Thursday, December 18, 2014
The Sixth Circuit ruled today in Tyler v. Hillsdale County Sheriff's Department that the federal ban on gun possession by a person "who has been committed to a mental institution" violates the Second Amendment.
The ruling is the first to address this particular provision, and it's the first to strike a federal ban on a particular category of would-be gun owners. The ruling's notable, too, because it applies strict scrutiny, even as both parties agreed that intermediate scrutiny applied.
The court, using its two-step approach to Second Amendment questions, held first that the federal ban on a person "who has been committed to a mental institution," 18 U.S.C. Sec. 922(g)(4), "falls within the scope of the Second Amendment right, as historically understood." That is: while the Second Amendment historically did not protect the right to bear arms by the mentally ill, "[w]e are not aware of any other historical source that suggests that the right to possess a gun was denied to persons who had ever been committed to a mental institution, regardless of time, circumstance, or present condition." (Emphasis added.)
The court next applied strict scrutiny and held that while the government's interest was "compelling," the flat ban was not narrowly tailored to meet it.

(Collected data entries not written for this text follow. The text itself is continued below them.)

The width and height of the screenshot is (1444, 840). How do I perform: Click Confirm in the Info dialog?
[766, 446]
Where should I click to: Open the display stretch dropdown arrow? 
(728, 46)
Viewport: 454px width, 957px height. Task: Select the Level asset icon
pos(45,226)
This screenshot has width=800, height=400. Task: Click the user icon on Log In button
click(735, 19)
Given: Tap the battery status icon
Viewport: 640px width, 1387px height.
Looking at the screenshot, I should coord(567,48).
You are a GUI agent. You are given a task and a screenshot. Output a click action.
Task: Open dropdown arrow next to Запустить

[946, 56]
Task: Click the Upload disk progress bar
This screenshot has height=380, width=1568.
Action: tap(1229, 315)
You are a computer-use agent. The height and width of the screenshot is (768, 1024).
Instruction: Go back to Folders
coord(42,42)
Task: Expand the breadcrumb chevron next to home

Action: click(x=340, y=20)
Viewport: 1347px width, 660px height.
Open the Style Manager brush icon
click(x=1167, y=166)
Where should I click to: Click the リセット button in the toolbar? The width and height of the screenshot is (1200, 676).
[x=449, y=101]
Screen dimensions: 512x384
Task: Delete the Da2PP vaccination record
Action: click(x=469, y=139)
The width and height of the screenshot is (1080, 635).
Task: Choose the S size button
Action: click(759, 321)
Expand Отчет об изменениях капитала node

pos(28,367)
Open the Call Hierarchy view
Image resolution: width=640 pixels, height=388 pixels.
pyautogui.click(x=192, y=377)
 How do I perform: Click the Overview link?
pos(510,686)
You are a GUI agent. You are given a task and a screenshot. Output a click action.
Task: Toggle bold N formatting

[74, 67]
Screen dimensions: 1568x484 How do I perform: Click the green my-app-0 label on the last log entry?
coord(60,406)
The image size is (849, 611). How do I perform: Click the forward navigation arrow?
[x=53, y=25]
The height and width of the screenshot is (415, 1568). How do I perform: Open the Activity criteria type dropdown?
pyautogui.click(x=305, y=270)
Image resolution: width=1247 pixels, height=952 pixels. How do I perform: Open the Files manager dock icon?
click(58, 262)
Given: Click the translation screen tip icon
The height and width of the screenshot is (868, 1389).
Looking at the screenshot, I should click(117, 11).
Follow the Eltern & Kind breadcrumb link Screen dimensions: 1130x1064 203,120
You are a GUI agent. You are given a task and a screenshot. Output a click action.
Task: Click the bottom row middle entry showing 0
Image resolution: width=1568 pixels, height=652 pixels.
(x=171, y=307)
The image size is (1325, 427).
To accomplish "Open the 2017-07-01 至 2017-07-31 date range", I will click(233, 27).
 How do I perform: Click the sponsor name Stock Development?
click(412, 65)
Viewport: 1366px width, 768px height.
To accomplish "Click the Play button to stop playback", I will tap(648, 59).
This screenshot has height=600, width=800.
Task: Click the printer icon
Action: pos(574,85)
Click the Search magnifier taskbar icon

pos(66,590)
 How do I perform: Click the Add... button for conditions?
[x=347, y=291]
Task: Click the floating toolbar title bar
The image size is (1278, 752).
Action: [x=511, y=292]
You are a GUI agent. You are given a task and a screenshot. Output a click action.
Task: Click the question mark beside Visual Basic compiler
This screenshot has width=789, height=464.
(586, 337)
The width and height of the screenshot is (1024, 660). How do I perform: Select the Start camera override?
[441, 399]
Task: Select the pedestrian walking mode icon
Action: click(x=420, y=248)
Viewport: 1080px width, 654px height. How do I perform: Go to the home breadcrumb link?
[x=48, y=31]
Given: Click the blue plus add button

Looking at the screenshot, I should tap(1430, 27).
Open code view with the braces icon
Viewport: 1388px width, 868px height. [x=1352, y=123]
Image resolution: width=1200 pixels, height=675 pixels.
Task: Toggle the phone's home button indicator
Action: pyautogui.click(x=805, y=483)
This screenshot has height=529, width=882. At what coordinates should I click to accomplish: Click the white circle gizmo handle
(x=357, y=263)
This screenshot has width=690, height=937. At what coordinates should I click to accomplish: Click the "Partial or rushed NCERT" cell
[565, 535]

In particular, the court said that the federal government failed to fund an opt-out provision for Section 922, leaving a formerly institutionalized person without a federal opportunity to show that he or she no longer poses a danger and should no longer be covered by Section 922(g)(4). Moreover, the federal conditioned grant program--which would allow an individual to prove to his or her state the he or she is no longer dangerous and should no longer be covered by Section 922(g)(4), so long as the state participates in the federal program (about half do)--leaves a person's fundamental right to bear arms up to his or her state. That's no good. The court:
Under this scheme, whether [a person] may exercise his right to bear arms depends on whether his state of residence has chosen to accept the carrot of federal grant money and has implemented a relief program. His right thus would turn on whether his state has taken Congress's inducement to cooperate with federal authorities in order to avoid losing anti-crime funding. An individual's ability to exercise a "fundamental righ[t] necessary to our system of ordered liberty" cannot turn on such a distinction. Thus, Section 922(g)(4) lacks narrow tailoring as the law is applied to [the petitioner].
The court struck the provision even as it recognized that no other court has struck any other ban on guns for any other category of person under Section 922(g)(4). In particular, the court recognized that no court has struck a ban on guns for undocumental aliens, domestic-violence misdemeanants, persons under a certain age, persons subject to certain domestic-protection orders, and persons who are "an unlawful user of or addicted to any controlled substance." The court distinguished the committed-to-a-mental-institution category, however, because "its prohibition is permanent; it applies potentially to non-violent individuals; it applies potentially to law-abiding individuals; and it punishes potentially non-violent conduct."
The court surveyed the approaches to the Second Amendment in the other circuits--mostly some form of intermediate scrutiny--but applied strict scrutiny. This was surprising and unnecessary, given that both parties agreed that intermediate scrutiny applied, and, as the concurrence argued, the petitioner would have won under intermediate scrutiny, too.
According to the court's analysis, Congress could avoid the result simply by funding the federal opt-out program and giving previously institutionalized individuals an opportunity to show that they are no longer dangerous and should no longer be subject to the ban in Section 922(g)(4).